Government panel: Fracking chemicals should be revealed


Associated Press

ALLENTOWN, Pa.

A U.S. Department of Energy panel wants energy companies to reveal all the chemicals they use in a drilling technique that has allowed them to reach huge and previously inaccessible deposits of natural gas and paved the way for tens of thousands of new wells but that critics say could poison water supplies.

The panel, convened by Energy Secretary Steven Chu at the request of President Barack Obama, contends there’s little risk that the chemicals injected thousands of feet underground will ever reach shallow drinking-water aquifers.

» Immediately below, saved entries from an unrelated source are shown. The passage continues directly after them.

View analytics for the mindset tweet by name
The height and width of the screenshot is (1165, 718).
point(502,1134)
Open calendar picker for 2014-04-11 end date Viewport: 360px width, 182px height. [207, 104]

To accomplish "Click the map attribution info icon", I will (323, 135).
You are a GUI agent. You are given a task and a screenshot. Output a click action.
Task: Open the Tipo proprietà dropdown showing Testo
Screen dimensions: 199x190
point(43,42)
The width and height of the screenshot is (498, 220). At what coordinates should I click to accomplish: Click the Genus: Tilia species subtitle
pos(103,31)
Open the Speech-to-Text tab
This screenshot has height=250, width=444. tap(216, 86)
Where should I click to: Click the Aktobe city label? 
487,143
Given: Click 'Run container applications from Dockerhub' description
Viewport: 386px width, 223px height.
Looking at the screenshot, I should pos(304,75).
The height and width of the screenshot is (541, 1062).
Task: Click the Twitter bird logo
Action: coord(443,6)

But with increasing public concern about the drilling process, called hydraulic fracturing, or fracking, there’s no reason why companies can’t publicly disclose all the ingredients, the panel said in a report being released today.

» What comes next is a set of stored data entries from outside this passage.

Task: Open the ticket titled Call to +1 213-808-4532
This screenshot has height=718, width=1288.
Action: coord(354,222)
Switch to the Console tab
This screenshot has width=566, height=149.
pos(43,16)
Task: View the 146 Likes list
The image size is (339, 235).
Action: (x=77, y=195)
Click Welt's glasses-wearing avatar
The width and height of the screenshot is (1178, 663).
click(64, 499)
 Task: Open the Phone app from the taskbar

“In our judgment, they should disclose the entire suite of chemicals,” except in “very rare” instances in which chemicals are judged to be truly proprietary, John Deutch, chairman of the Shale Gas Subcommittee of the Secretary of Energy Advisory Board, said.

The panel said there are more pressing concerns associated with intensive shale gas extraction.

The focus of gas drilling companies has shifted to the Marcellus Shale, a massive rock formation underlying New York, Pennsylvania, Ohio and West Virginia.